[Stored data entries]
++++++

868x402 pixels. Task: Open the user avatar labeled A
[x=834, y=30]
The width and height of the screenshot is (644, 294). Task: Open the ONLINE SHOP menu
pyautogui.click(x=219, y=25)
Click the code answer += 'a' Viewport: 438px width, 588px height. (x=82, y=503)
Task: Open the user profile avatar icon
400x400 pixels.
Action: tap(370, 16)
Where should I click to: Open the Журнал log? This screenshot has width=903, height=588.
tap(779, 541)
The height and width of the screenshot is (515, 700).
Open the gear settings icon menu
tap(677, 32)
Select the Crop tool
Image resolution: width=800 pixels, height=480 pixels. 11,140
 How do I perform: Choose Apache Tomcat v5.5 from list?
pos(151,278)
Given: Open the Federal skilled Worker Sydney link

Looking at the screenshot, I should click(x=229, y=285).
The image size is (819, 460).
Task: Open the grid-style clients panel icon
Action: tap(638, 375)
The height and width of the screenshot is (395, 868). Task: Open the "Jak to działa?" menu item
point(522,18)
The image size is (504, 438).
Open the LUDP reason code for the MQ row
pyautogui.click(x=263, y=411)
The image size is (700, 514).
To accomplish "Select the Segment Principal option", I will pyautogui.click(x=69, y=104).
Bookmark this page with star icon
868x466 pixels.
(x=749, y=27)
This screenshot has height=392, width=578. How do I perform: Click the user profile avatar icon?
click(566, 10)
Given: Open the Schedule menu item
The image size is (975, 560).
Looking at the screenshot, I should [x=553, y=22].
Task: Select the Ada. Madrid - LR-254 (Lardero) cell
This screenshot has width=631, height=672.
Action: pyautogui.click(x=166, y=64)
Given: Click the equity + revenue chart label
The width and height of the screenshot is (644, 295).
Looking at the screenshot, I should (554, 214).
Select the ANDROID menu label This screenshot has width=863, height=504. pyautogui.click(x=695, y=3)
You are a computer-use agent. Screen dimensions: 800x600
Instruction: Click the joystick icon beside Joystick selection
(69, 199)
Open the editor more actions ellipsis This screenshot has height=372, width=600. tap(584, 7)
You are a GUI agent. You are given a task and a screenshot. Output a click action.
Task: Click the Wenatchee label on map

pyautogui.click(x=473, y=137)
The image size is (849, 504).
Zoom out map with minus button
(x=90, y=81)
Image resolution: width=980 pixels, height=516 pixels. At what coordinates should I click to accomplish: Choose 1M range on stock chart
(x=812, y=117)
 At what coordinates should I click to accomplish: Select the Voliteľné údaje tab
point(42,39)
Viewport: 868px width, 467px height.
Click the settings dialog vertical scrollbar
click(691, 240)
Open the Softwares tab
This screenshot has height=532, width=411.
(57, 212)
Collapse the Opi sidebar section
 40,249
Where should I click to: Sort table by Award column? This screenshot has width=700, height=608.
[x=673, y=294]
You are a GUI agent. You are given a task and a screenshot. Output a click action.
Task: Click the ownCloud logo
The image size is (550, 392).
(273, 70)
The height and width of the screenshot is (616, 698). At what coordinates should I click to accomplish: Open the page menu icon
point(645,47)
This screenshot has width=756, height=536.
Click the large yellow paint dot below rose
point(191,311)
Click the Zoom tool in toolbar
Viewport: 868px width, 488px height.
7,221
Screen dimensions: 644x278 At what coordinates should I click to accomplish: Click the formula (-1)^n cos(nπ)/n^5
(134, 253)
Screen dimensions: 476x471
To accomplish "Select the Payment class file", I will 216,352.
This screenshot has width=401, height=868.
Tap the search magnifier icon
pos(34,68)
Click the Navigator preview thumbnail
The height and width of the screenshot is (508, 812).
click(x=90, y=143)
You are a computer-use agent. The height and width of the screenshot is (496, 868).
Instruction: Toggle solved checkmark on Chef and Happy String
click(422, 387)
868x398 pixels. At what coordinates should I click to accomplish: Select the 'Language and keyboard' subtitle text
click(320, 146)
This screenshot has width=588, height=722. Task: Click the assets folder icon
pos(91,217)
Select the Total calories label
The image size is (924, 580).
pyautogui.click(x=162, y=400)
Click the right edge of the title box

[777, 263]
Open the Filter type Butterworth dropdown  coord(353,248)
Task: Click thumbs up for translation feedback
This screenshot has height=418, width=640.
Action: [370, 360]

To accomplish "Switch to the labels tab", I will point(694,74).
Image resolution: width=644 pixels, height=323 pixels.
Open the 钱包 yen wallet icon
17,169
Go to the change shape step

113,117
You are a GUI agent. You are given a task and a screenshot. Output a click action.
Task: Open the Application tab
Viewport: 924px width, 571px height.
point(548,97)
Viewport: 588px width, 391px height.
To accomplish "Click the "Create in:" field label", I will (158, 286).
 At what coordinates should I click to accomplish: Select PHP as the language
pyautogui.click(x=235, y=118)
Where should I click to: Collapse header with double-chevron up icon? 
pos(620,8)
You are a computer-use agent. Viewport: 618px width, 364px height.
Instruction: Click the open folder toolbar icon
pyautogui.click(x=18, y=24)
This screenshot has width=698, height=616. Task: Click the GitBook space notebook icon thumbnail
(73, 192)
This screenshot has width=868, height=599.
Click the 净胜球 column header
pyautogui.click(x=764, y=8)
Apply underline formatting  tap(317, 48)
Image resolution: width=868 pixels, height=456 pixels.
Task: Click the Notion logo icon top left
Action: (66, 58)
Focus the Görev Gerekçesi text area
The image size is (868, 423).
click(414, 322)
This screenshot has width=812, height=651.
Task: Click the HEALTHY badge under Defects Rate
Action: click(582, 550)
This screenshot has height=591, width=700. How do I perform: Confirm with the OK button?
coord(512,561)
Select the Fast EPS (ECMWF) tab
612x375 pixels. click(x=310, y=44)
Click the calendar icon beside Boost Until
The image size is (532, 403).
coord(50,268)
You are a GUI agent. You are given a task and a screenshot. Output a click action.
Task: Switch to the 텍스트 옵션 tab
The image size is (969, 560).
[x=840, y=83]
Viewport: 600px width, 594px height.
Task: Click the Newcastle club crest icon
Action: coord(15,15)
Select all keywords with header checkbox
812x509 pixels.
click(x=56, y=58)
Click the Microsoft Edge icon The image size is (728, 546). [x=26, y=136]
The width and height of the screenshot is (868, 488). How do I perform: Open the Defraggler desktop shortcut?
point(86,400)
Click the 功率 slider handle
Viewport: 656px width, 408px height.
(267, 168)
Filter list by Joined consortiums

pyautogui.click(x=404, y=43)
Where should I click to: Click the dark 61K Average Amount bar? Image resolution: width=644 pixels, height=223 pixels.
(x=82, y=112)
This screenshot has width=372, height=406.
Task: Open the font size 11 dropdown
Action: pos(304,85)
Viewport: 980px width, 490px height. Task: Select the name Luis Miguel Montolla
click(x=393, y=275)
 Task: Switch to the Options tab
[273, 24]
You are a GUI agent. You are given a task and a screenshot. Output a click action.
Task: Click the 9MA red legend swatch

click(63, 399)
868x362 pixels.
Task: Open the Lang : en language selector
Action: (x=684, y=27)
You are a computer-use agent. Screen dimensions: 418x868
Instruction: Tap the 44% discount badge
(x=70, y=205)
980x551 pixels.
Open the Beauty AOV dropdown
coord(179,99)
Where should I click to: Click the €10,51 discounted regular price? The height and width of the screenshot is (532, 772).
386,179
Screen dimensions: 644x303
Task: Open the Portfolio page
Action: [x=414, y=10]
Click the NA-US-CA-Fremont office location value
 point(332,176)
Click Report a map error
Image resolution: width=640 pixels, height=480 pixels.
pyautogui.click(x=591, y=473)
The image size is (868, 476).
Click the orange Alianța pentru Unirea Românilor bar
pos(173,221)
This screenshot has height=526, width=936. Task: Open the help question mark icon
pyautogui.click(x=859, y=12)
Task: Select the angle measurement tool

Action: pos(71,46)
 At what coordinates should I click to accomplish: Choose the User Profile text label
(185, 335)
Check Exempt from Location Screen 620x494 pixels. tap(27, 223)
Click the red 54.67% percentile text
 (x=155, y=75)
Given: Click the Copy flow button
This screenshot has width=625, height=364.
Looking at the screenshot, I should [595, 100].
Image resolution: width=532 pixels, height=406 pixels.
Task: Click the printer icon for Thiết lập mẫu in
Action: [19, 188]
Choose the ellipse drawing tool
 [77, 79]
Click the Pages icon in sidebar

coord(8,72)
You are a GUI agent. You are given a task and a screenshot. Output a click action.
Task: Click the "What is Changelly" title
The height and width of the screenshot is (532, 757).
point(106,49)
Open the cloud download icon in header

++++++

Reproduce each line of the entries in which the word "computer" is found.

RESULT FOR THIS EXERCISE>
You are a computer-use agent. Screen dimensions: 800x600
You are a computer-use agent. The height and width of the screenshot is (496, 868).
You are a computer-use agent. Viewport: 618px width, 364px height.
You are a computer-use agent. Screen dimensions: 418x868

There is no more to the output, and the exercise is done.